Each entry below should be restated word for word, without any picture it contains.

* Exercise input *

= = = =

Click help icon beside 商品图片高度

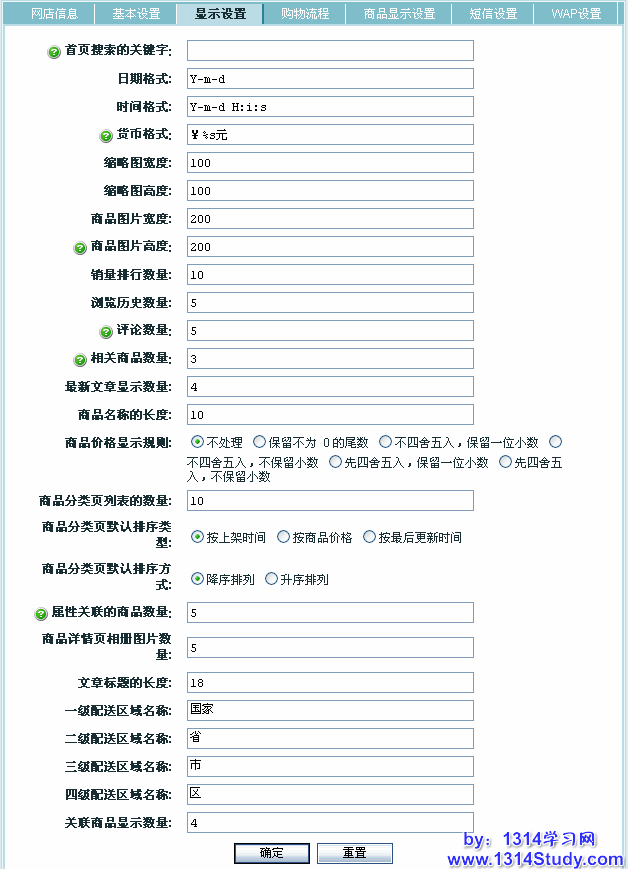(x=80, y=248)
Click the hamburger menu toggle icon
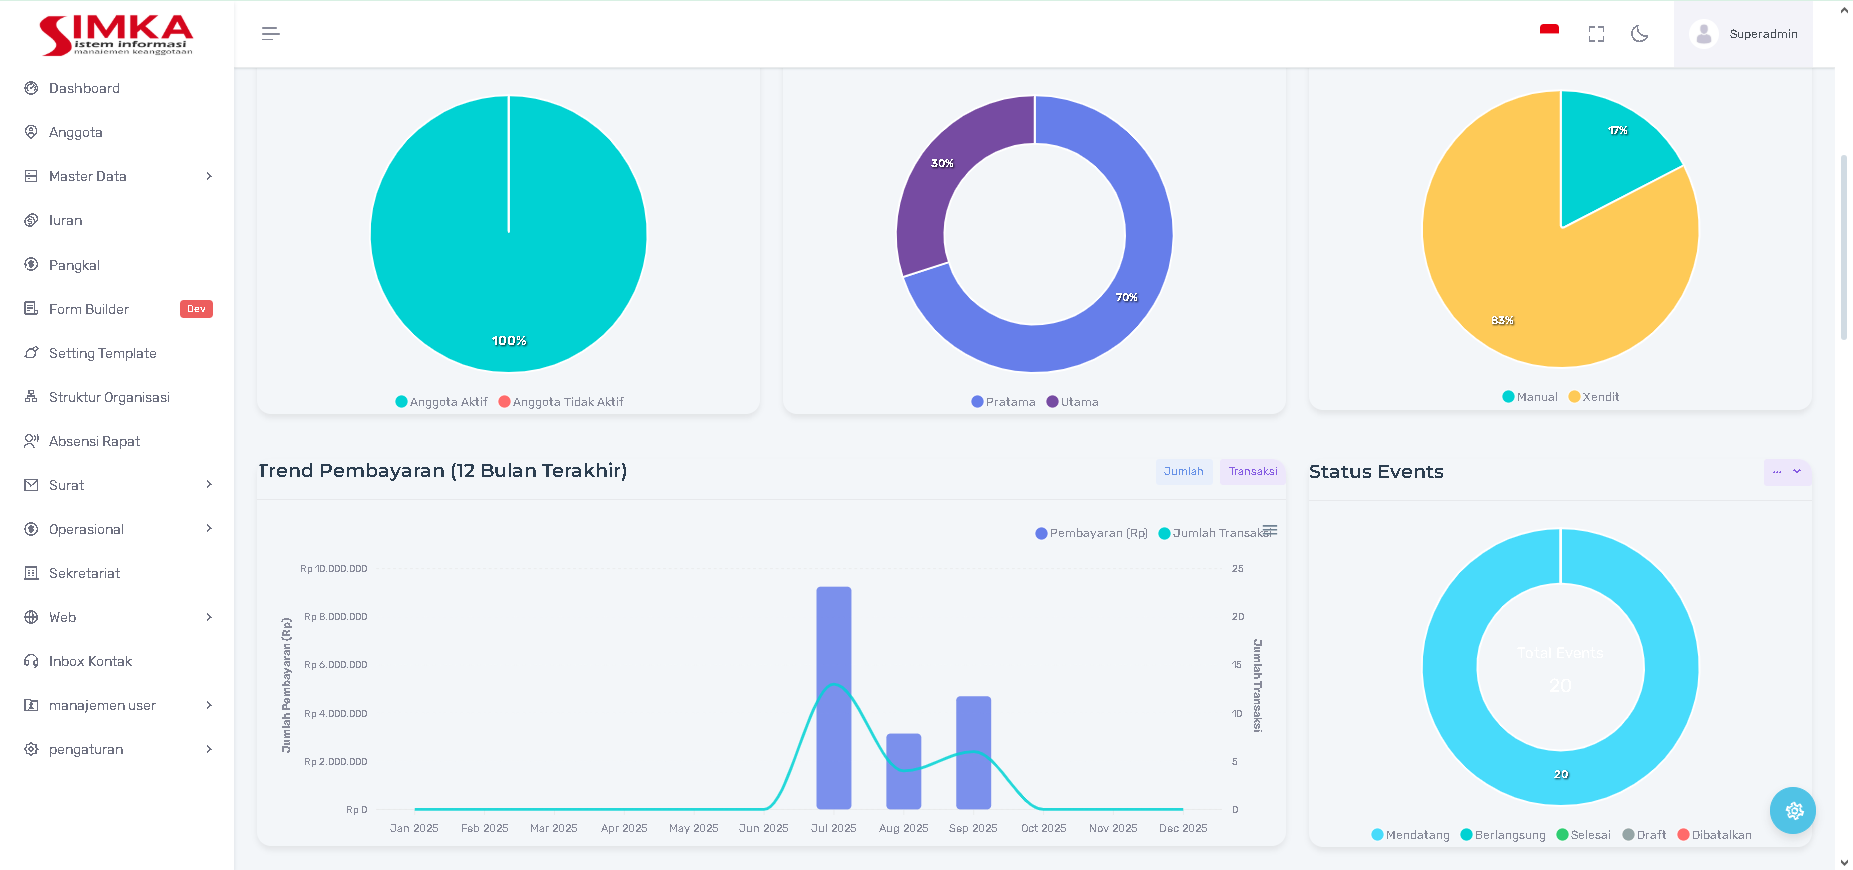1853x870 pixels. coord(270,34)
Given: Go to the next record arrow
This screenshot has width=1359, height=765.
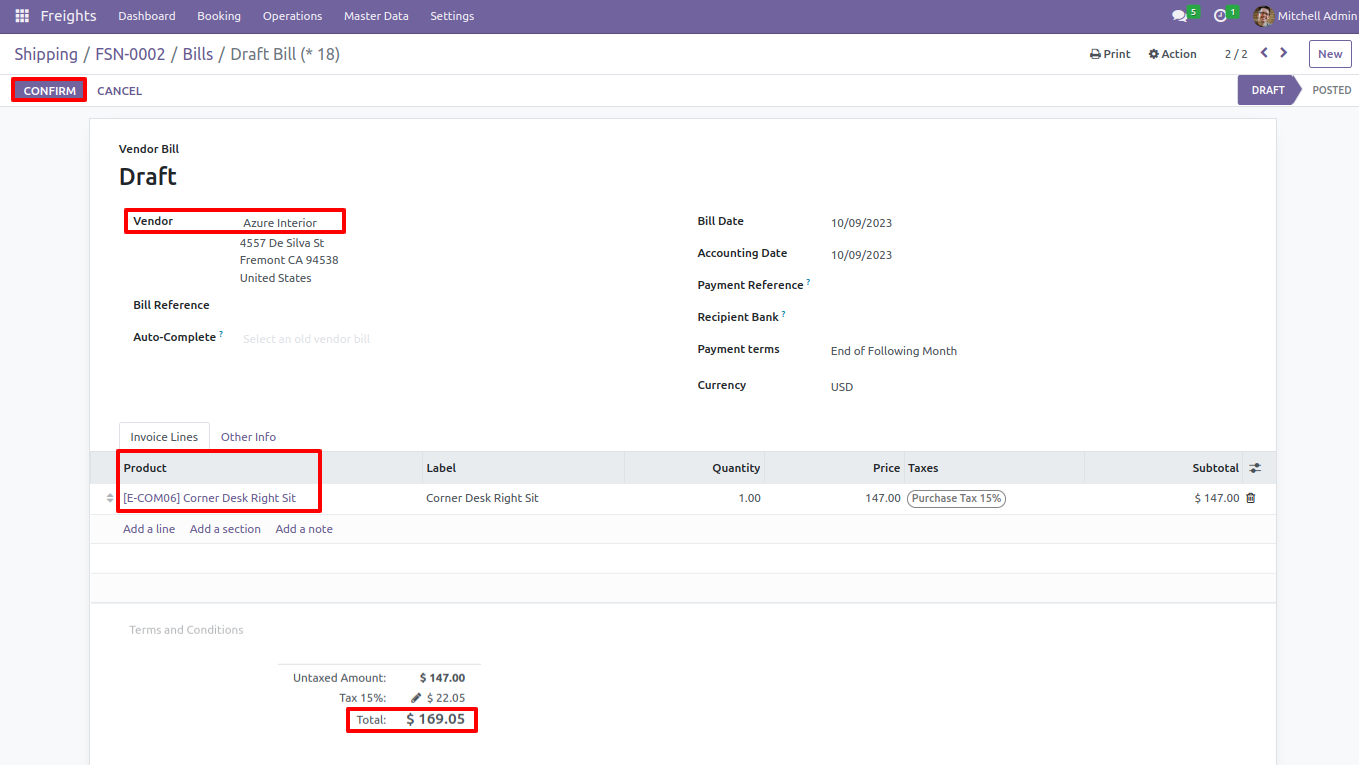Looking at the screenshot, I should (x=1284, y=53).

= = = =

* Task response *
Click help icon beside 商品图片高度

(x=80, y=248)
Click the hamburger menu toggle icon
1853x870 pixels. coord(270,34)
Given: Go to the next record arrow
This screenshot has width=1359, height=765.
Looking at the screenshot, I should (x=1284, y=53).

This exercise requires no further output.